The number one killer of horses is colic. Colic is not a disease, but rather a combination of signs that alert us to abdominal pain in the horse. Colic can range from mild to severe, but it should never be ignored. Many of the conditions that cause colic can become life threatening in a relatively short period of time. Only by quickly and accurately recognizing colic – and seeking qualified veterinary help – can the chance for recovery be maximized.
While horses seem predisposed to colic due to the anatomy and function of their digestive tracts, management can play a key role in prevention. Although not every case is avoidable, the following guidelines from the American Association of Equine Practitioners (AAEP) can maximize the horse’s health and reduce the risk of colic:
1. Establish a daily routine – include feeding and exercise schedules – and stick to it.
2. Feed a high quality diet comprised primarily of roughage.
3. Avoid feeding excessive grain and energy-dense supplements. (At least half the horse’s energy should be supplied through hay or forage. A better guide is that twice as much energy should be supplied from a roughage source than from concentrates.)
4. Divide daily concentrate rations into two or more smaller feedings rather than one large one to avoid overloading the horse’s digestive tract. Hay is best fed free-choice.
5. Set up a regular parasite control program with the help of your equine practitioner.
6. Provide exercise and/or turnout on a daily basis. Change the intensity and duration of an exercise regimen gradually.

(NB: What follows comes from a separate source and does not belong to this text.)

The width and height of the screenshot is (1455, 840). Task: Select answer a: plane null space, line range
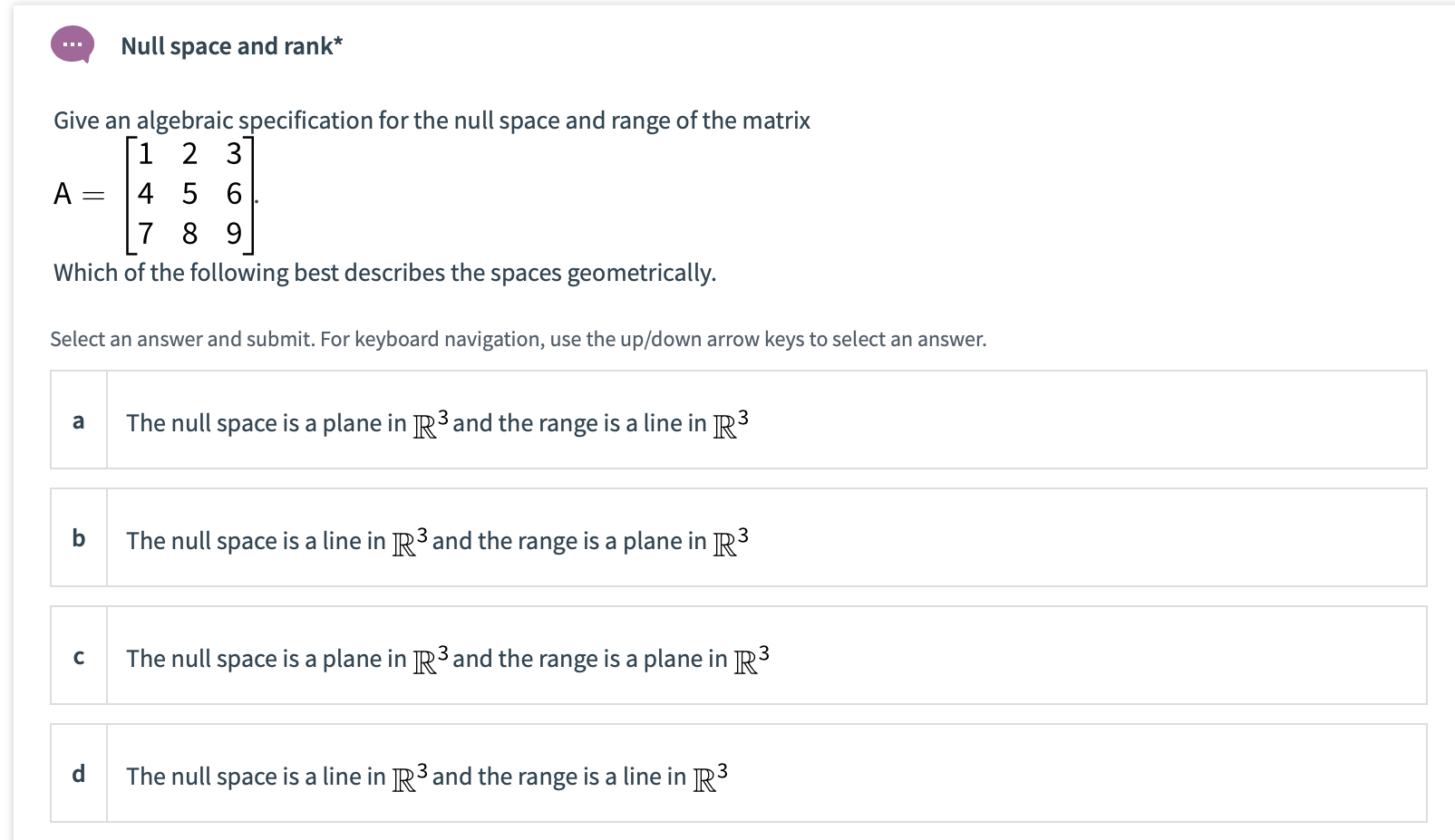[x=437, y=423]
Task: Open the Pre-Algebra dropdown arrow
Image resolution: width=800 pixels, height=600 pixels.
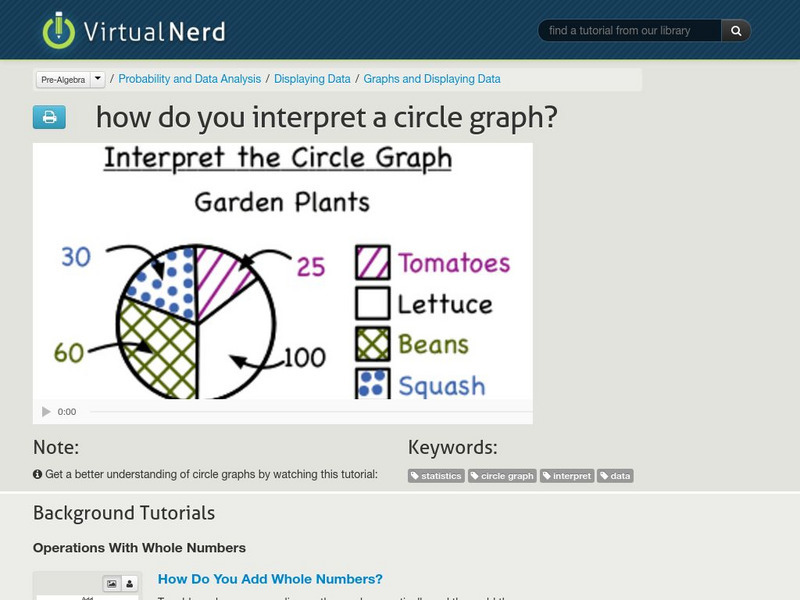Action: click(97, 79)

7. Provide fresh, clean water at all times. (The only exception is when the horse is excessively hot, and then it should be given small sips of luke-warm water until it has recovered.)
8. Avoid putting feed on the ground, especially in sandy soils.
9. Check hay, bedding, pasture, and environment for potentially toxic substances, such as blister beetles, noxious weeds, and other ingestible foreign matter.
10. Reduce stress. Horses experiencing changes in environment or workloads are at high risk of intestinal dysfunction. Pay special attention to horses when transporting them or changing their surroundings, such as at shows.
Virtually any horse is susceptible to colic. Age, sex, and breed differences in susceptibility seem to be relatively minor. The type of colic seen appears to relate to geographic or regional differences, probably due to environmental factors such as sandy soil or climatic stress. Importantly, what this tells us is that, with conscientious care and management, we have the potential to reduce and control colic, the number one killer of horses.
Reprinted with permission from the American Association of Equine Practitioners.